- **本文**
• • • • • • •

それにしても、身命を賭して国を守らんとするこの強い信念は、どこから生れてくるのだろうか。




「士規七則」と「教育勅語」

 ある時、一つのヒントに出合った。たまたま訪れた四国松山市の護国神社境内で「天壌無窮」の石碑を見つけた。二つに割れた跡がある。米軍が壊したのだという。その石碑をよく見ると、秋山好古謹書とあった。「そうか明治の軍人は日本の成り立ち、古事記、勅語を学んでいたのか」と納得した。

 そしてもう一つ、吉田松陰の「士規七則」である。「士規七則」とは松陰が獄中(野山獄)から、従兄弟である玉木彦助の元服式(十五歳)に贈った武士の心得七ヵ条である。是非調べて全文を読んでもらいたい。

 日本人は君臣一体、忠孝一致の民族である、武士として義に生きよ、人間として聖賢を師として自己を磨けよ。そのためには、志を立てること、友を選ぶこと、書を読むこと、を実践しなさいと教えている。

• • • • • • •

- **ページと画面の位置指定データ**
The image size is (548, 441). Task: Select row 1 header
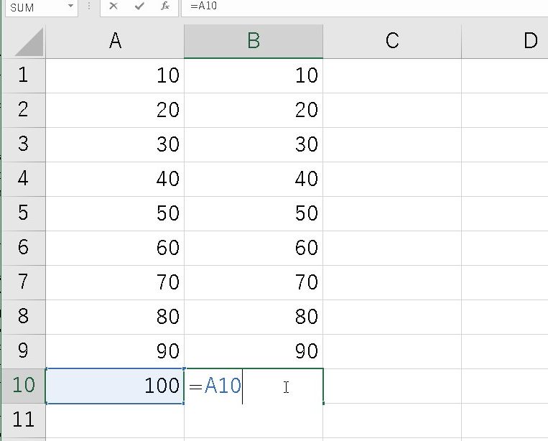pyautogui.click(x=23, y=75)
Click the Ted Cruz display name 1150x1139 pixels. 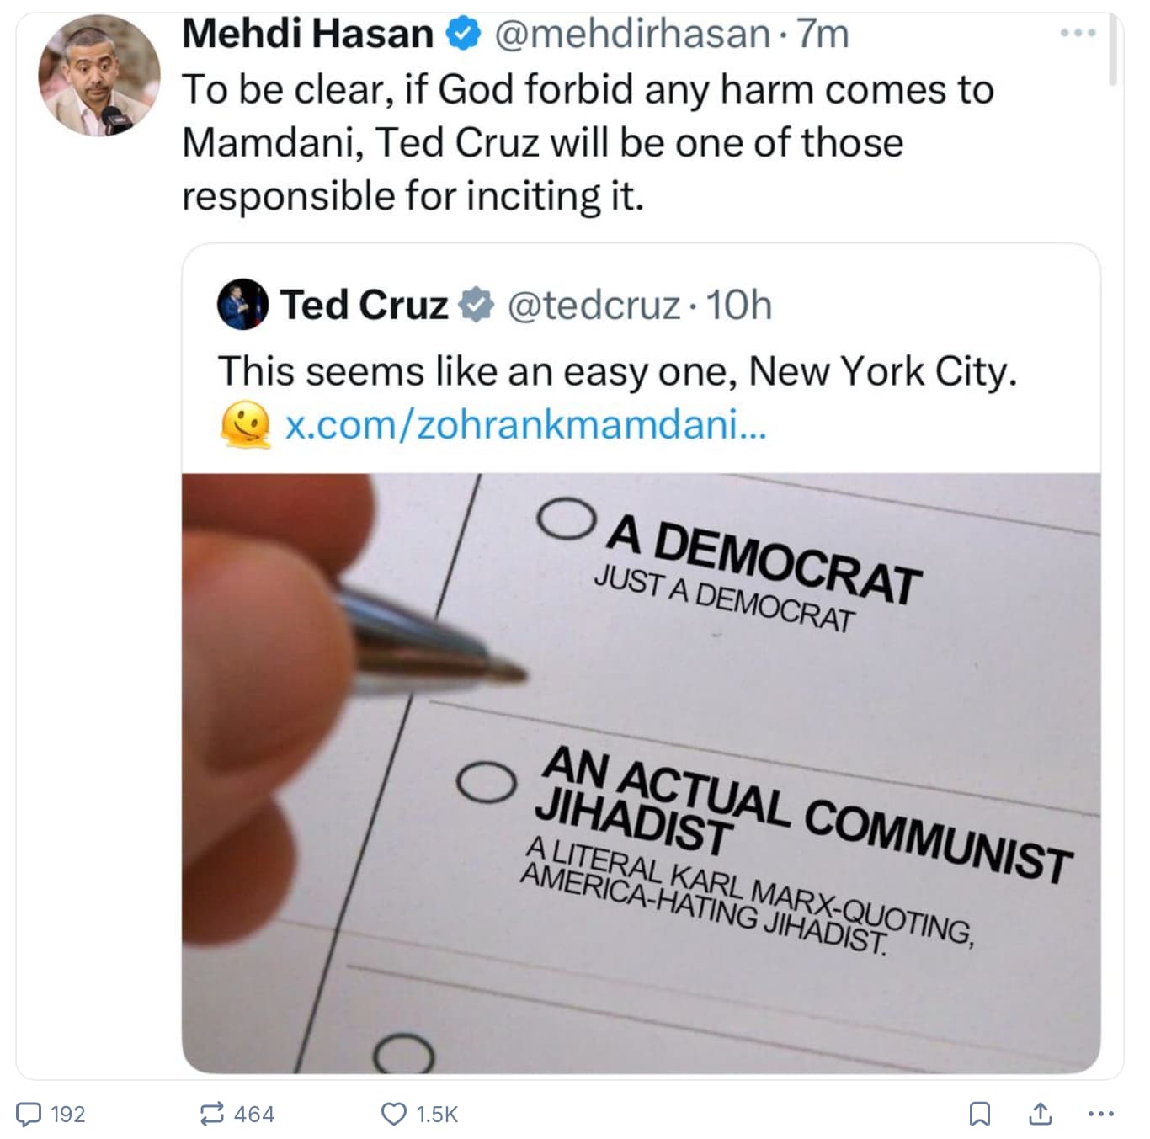364,305
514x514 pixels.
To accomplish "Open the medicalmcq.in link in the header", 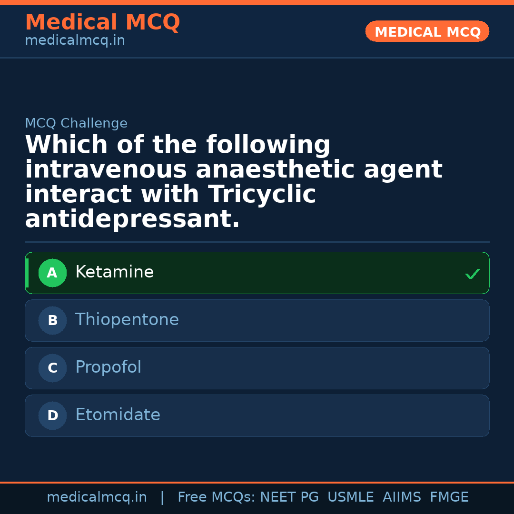I will coord(75,40).
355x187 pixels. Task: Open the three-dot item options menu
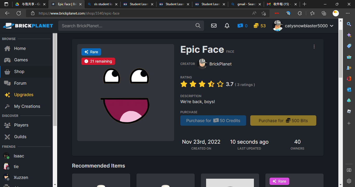click(x=314, y=47)

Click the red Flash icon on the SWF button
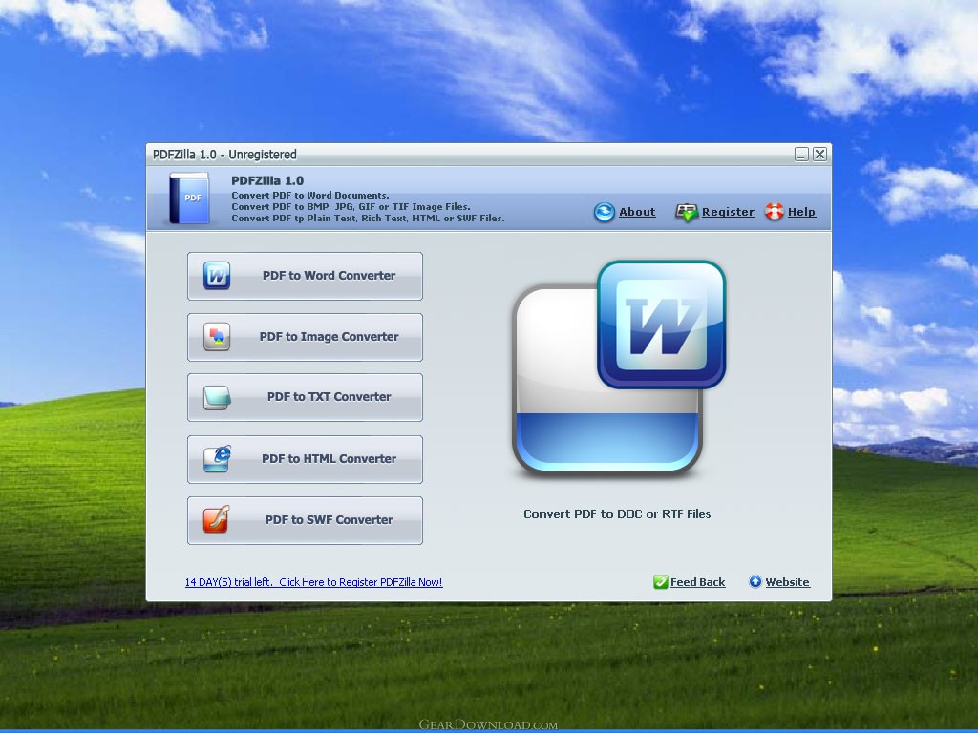pos(217,520)
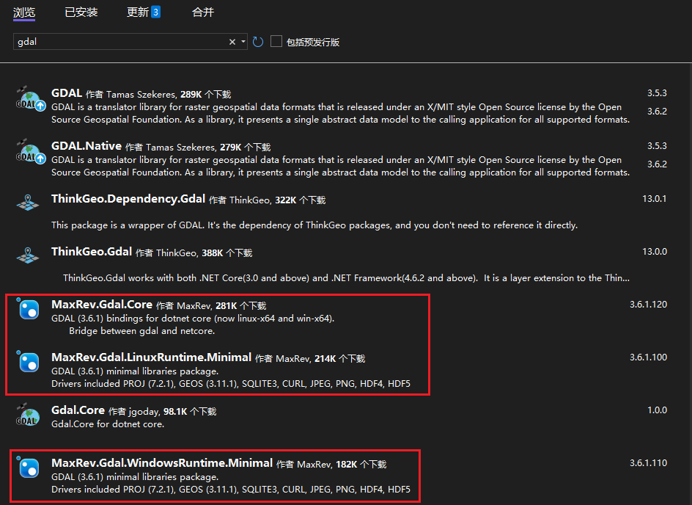Switch to the 合并 tab
The image size is (692, 505).
[x=203, y=12]
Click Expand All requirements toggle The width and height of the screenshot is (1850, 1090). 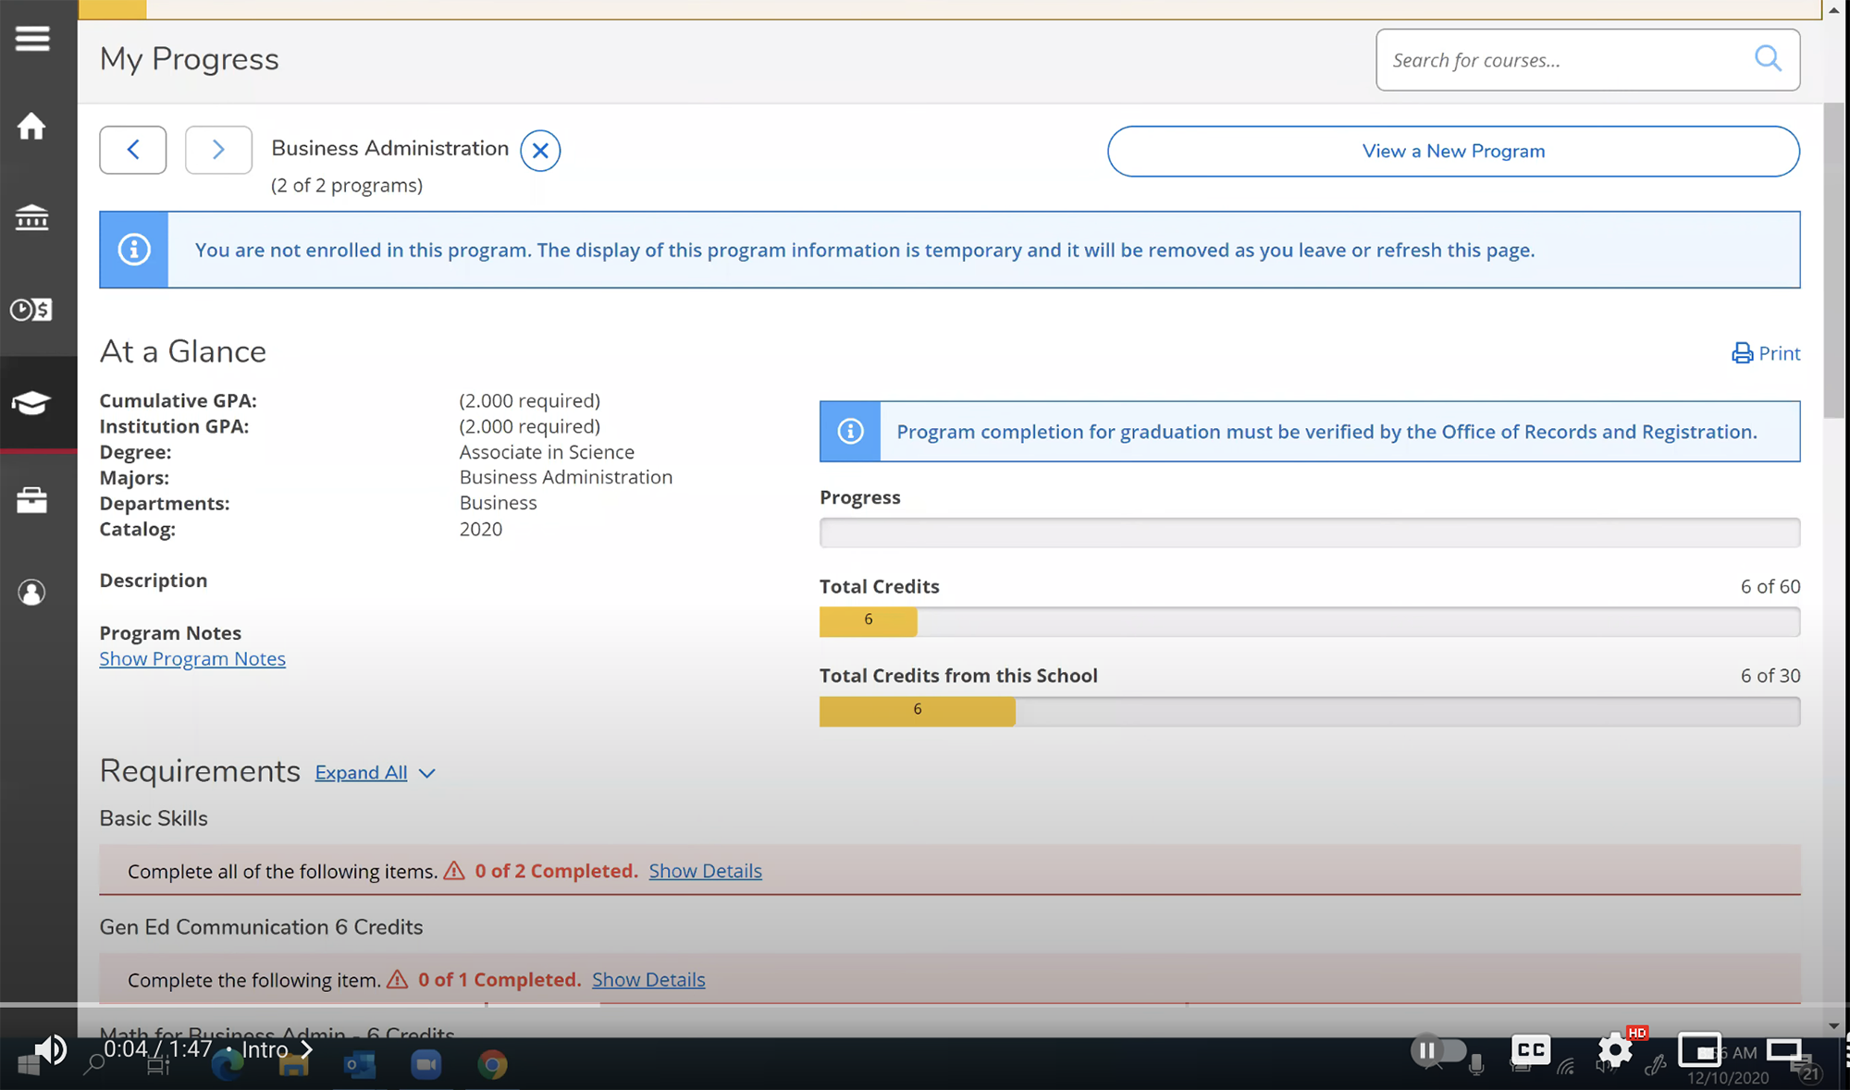376,772
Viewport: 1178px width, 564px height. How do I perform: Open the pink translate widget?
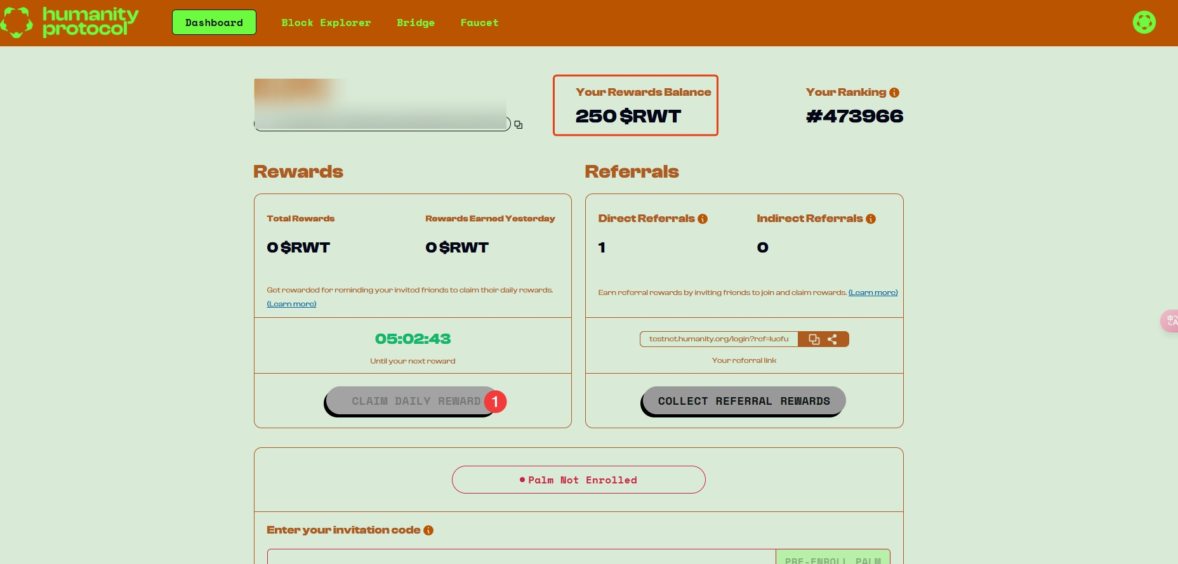point(1170,321)
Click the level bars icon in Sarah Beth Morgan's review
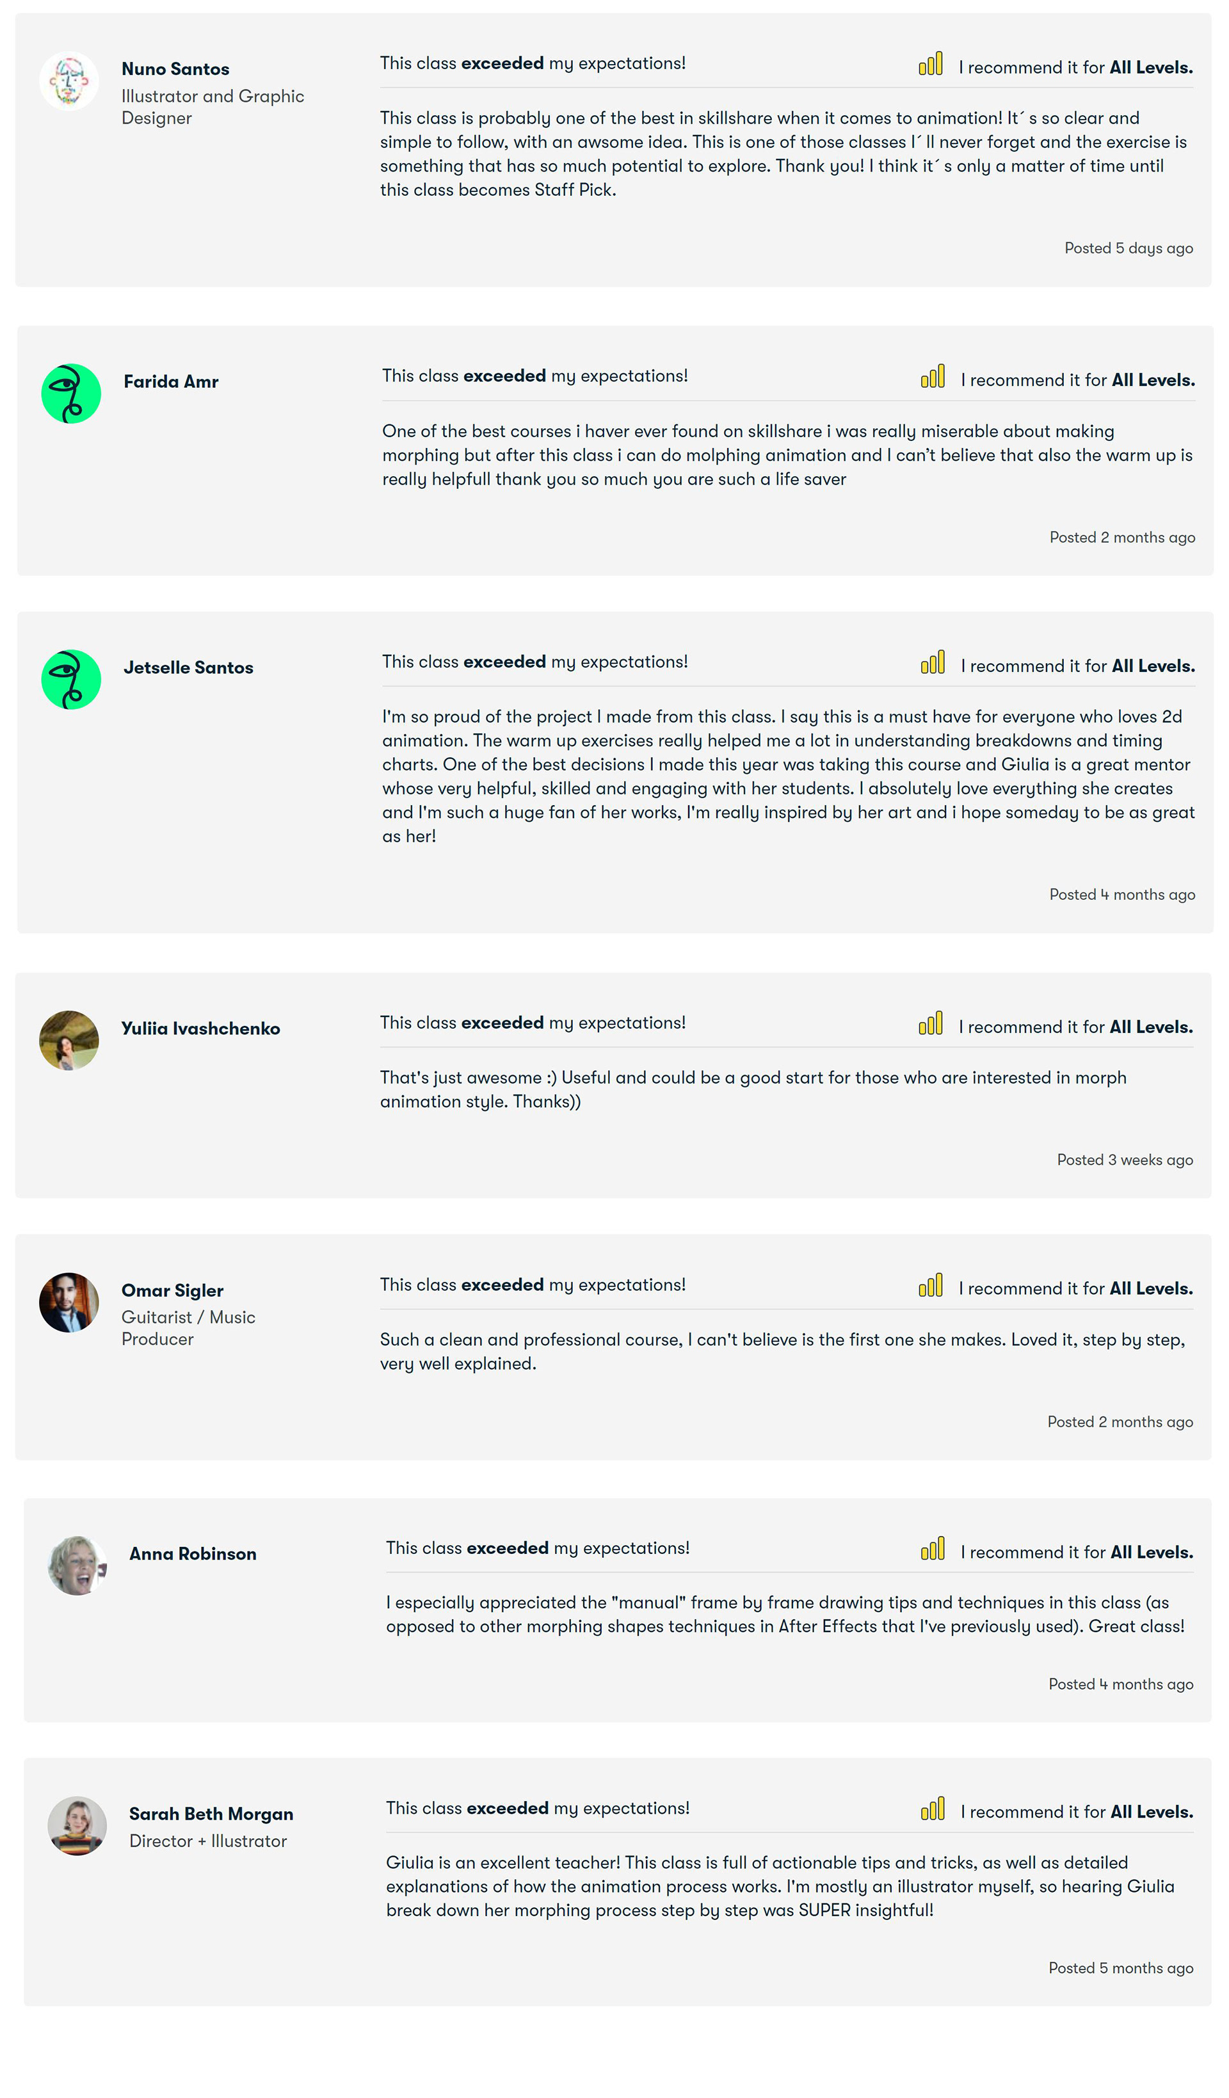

• • • • • • •

- **課題一覧**
**a.** 「士規七則」を扱った本文によると、松陰は「士規七則」を誰の、何の式に贈ったか。
**b.** 「士規七則」と「教育勅語」を扱った本文を、最後の文の次から書き継ぎなさい。

- **解答**
**a.** 従兄弟である玉木彦助の元服式(十五歳)に贈った。

**b.**
 これを何度か読み返しているうちに、これは「教育勅語」とつながっているように思えてきた。こうした武士の生き方が明治の武人に引き継がれていると思えたからである。そう思って「教育勅語」を読むと、なおその感を強くした。

 世間では「教育勅語」は良い教えだが、「一旦緩急あれば義勇公に奉じ以て天壤無窮の皇運を扶翼すべし」が良くないという人がいる。「君臣一体、忠孝一致」が日本精神である。国を国民が守らなくて誰が守るというのか。戦いという言葉をアレルギー的に嫌うのは「戦いは絶対悪」「戦争をした日本は悪い国」という戦後教育の結果である。こういう思想から抜け出ない論者や学者、政治家が日本に多くいる。マスコミもまた同じである。これでは歴史ある日本を守ることはできない。国会議員は国のかじ取り役だけに、日本の歴史に誇りを持たない者はリーダー失格である。

「士規七則」や「教育勅語」で示された生き方が明治維新で活躍した志士たちを動かしてきたのではないか。最近出版された「『吉田松陰 武教全書講録』全訳注 川口雅昭(K&Kプレス)」を読むとそれが納得できる。実践に即した武士の生き方、戦い方、国を守るためにどうなるべきか、その行動哲学が満載である。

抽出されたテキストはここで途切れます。